We believe that social housing is a tool with which to solve social problems, many of which cannot be solved by housing markets based purely around profit. The basic aim of social housing is to house individuals and families, but also to improve the environment and society as a whole.

In the past, social housing was of great importance in responding to major collective challenges. In the Netherlands the first wave of social housing (in the early 20th century ) was a response to the deplorable circumstances of the 19th Century housing market. A second epoch came with World War II and the necessity of massive post-war reconstruction in cities and towns. From the 70’s onward, social housing was a tool for the restructuring of cities.

Challenges of the future

What are the challenges that social housing should be addressing today and in the future? We have defined three major challenges.

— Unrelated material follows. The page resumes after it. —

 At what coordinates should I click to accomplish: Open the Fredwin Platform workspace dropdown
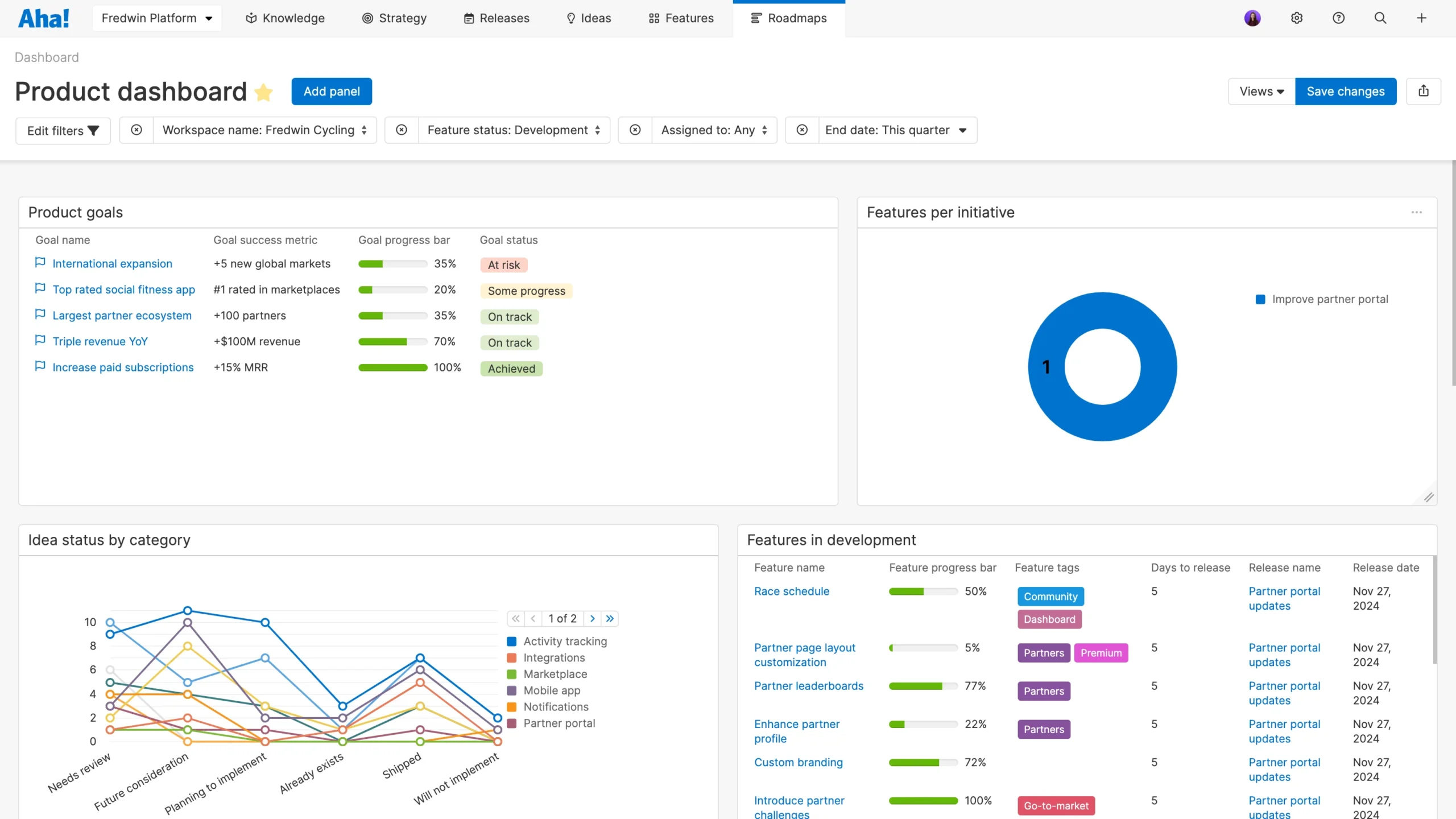156,18
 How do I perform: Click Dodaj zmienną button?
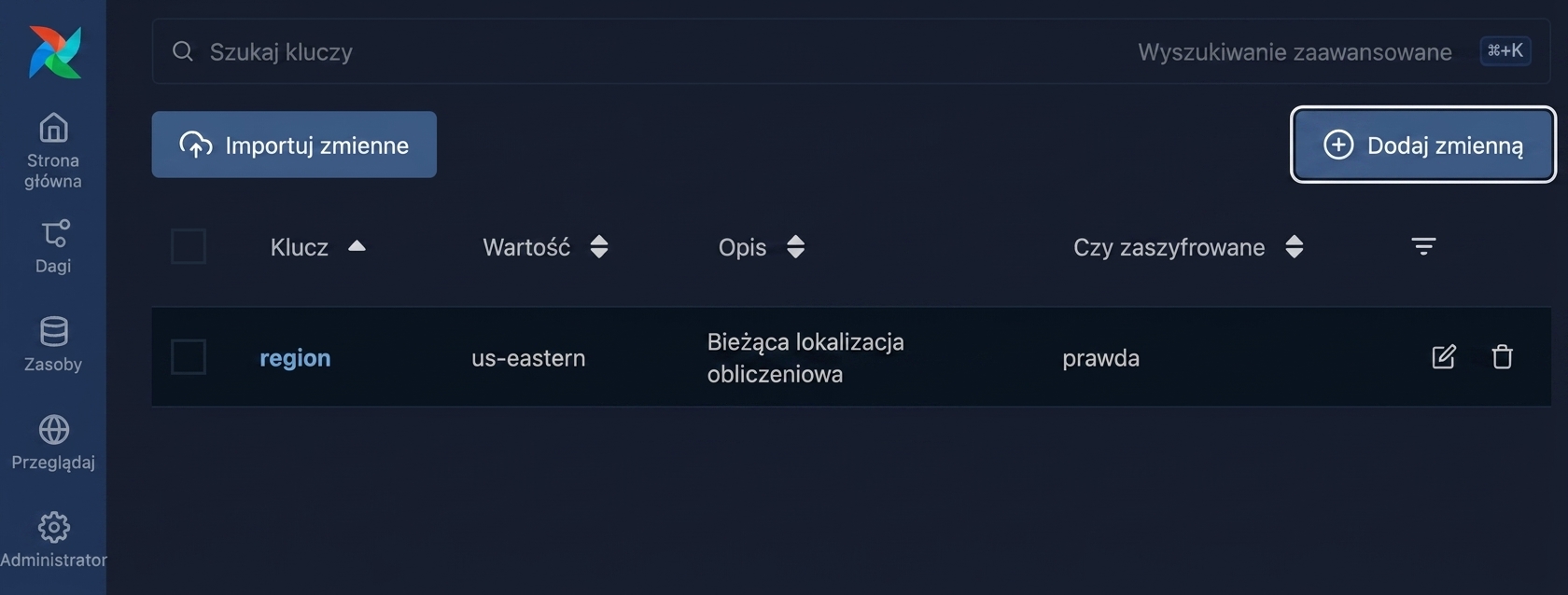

Migration to cities / mobility  Rapid urbanization is exerting great pressure on the housing markets of cities. Social housing is important in giving every citizen, both newcomers and deep-rooted, not just a temporary house, but a permanent home. This is as true—if not more so— in developing countries as in developed and industrialised ones. How can social housing be a tool to keep cities open?


Segregation / inequality  Increased demand and real estate investment speculation are driving housing prices up. This leads to growing segregation where only the rich can afford to live in city centers forcing low income groups to move to the periphery. How can social housing be a tool to keep cities undivided?


Diversification of tenant’s demands  As a result of demographic and migration trends we see that dwellers’ profiles are more diverse than ever before. Depending on age, health or ethnic background, requirements differ. New strategies for the organization of social housing including self-building are emerging. How can social housing be a tool to create an inclusive society?